The theatre itself was not a refashioned barn or circus tent set-up, but an actual theatre building, restored from previous incarnations as a movie and vaudeville house. I arrived on a lovely August morning but inside the theatre was in total darkness except for some lights on the stage. I made my way timidly down front where a number of people were sitting. Several nodded to me, and I nodded back. Presently a tall man got up on the stage and announced that he was going to direct the play. He said, however, that Miss Darnell had not yet arrived and, also, that there were not enough scripts to go around. We would begin with those who had their parts.

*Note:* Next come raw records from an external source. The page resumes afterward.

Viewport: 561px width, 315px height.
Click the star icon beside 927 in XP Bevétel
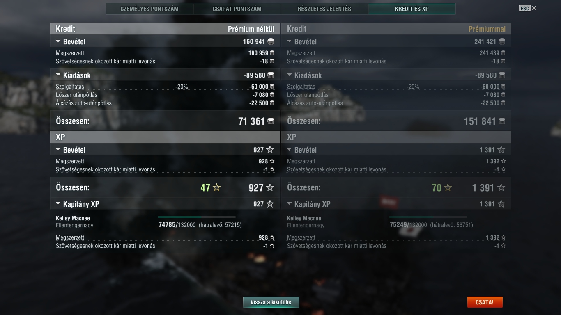click(270, 150)
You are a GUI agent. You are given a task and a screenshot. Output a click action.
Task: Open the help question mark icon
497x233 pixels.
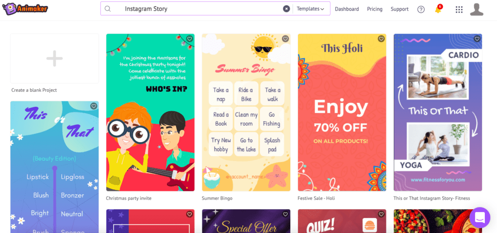[x=421, y=9]
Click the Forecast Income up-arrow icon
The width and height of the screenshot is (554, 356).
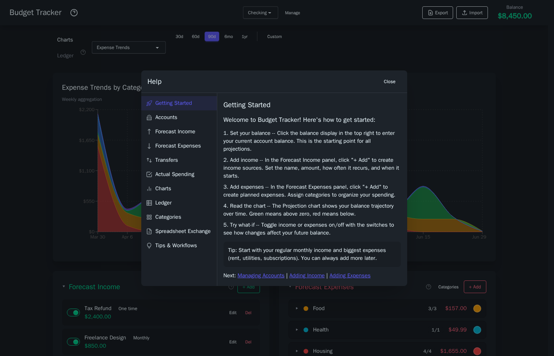click(149, 132)
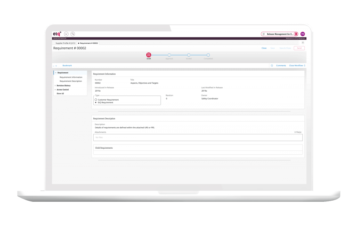This screenshot has width=356, height=226.
Task: Click the etq logo
Action: (x=56, y=34)
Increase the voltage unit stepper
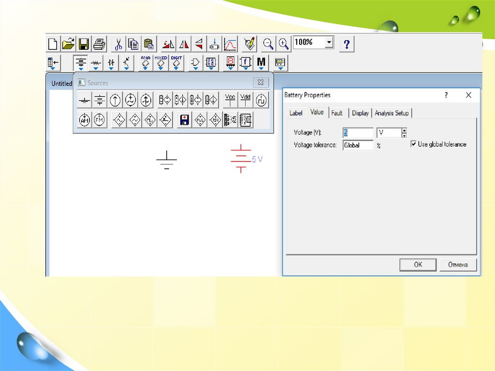This screenshot has height=371, width=495. pyautogui.click(x=404, y=130)
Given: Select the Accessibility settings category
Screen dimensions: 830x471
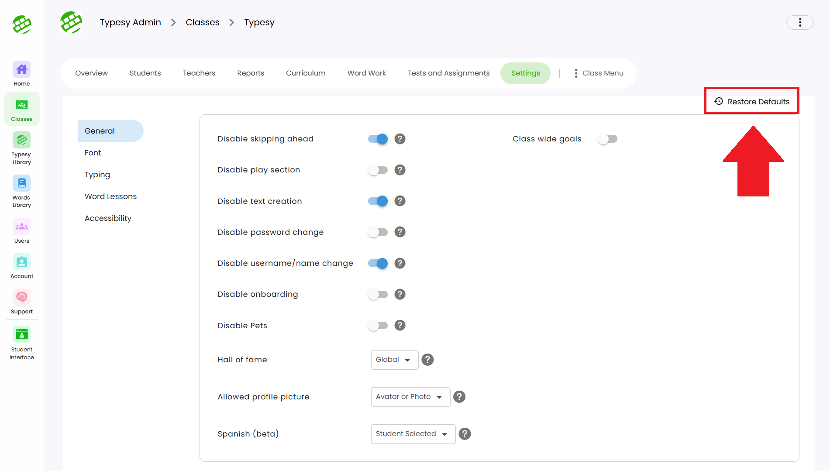Looking at the screenshot, I should tap(108, 218).
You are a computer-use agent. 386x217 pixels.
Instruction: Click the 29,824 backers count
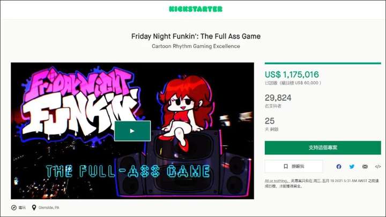coord(278,98)
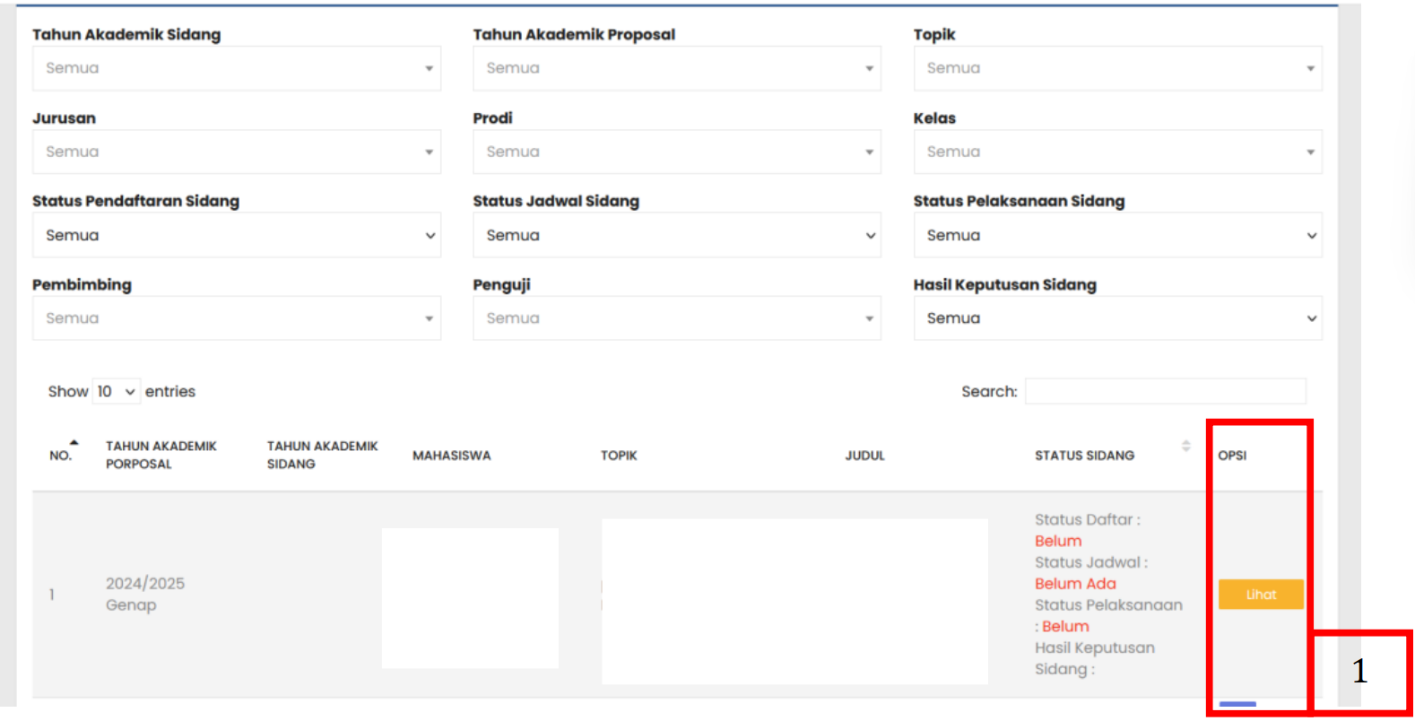The width and height of the screenshot is (1415, 721).
Task: Open the Status Pelaksanaan Sidang dropdown
Action: click(x=1116, y=235)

For the next three days, I sat in the darkness from nine in the morning until five in the afternoon. No one asked me to read, no one asked me to rehearse, practically no one talked to me at all. I managed a few words with Miss Darnell, who was gracious and charming, but I was beginning to wonder when I would be asked to act. Hope had been working with me on my lines, but it is one thing to know lines sitting down and quite another to remember them while trying to act and give them meaning before an audience.
I began to suspect that something was haywire. A friend who taught drama at a nearby college and often took character roles in stock confirmed my fears by assuring me that this play would never get off the ground. “It will never open,” he said.
We were to open on a Monday. It was already Friday and I had been on stage exactly once and nobody yet knew his part—I least of all. In addition to my fears, I was beginning to feel slighted. I wondered what I was doing in this dark, dank place, and what the rest thought they were doing, including the innumerable young men and women between sixteen and twenty years of age who were ostensibly developing their knowledge of the theatre through odd jobs such as wardrobe manager, program manager, etc. There didn’t seem much to manage and I wasn’t sure it was really a very healthy environment. By this time, a fair number of the cast had taken to screaming, which is something I am not used to among grown-ups for any extended period. I also had my doubts about a young man who spent most of his offstage moments sweet-talking a bulldog. I wondered if acting necessarily precluded any kind of emotional responsibility.
Saturday night the play preceding us closed. We rehearsed all that night. Sunday the theatre would be dark, and Monday The Royal Family was to go on. The Saturday night rehearsal was initially delayed because one of the principals could not be found. Finally he was located, dead drunk, in a local tavern. It was now almost one a.m. and not even a walk-through with script in hand had yet been attempted. Instead the company was engaged in a welter of screeching, shouting, confusion, and recriminations. This was sheer, silly nonsense I decided, and went to see the business manager. I told him I’d be pleased to quit and offered to pay double my salary to any experienced actor he could get to replace me. I was at once threatened with a lawsuit.
At two in the morning, everyone was called on stage by the director, who made a little speech saying that he was just no longer able to direct the play, he couldn’t pull it together! At this, Miss Darnell walked off the stage, saying, “This play will not open on Monday or Tuesday or ever, unless something is done immediately.” After all, she had a reputation to uphold.
Thereupon, the director returned with a further announcement. It so happened, he said, that a brilliantly gifted young New York director was “visiting here between important plays” and he had consented to pull the play together for us! Our gift of Providence then stepped forward and we began to rehearse.
When my cue came and I offered my lines, the new director said: “The Oscar Wolfe part is really just an afterthought. The show will play just as well without the Wolfe character appearing at all.”
“Fine,” I said, but pandemonium had already broken loose as the former director and some of the actors took issue with this new twist. We were already missing one actor and now this new director wanted to sack me. Well, I had asked for it, but Miss Darnell and the others persuaded me to stick with it. The rehearsal continued.
At five a.m. a halt was called and the treasurer of the theatre asked to say a few words. Under Equity rules, he reminded us, we were entitled to overtime for extra rehearsal. He asked us to waive this for the sake of the play. I waited silently to see what the general reaction would be. It didn’t take long to find out: Nothing doing, play or no play! I went along with them on that. What I couldn’t understand was why they put up with all they did: the filthy little cubicles that served as dressing rooms, the rats and cockroaches that scudded across the floor, the lack of any backstage source of drinking water—the whole atmosphere seemed deliberately designed to make an actor’s life completely insupportable. And now the management was sulking because the actors didn’t have enough “love for the theatre” to forgo their pay for overtime.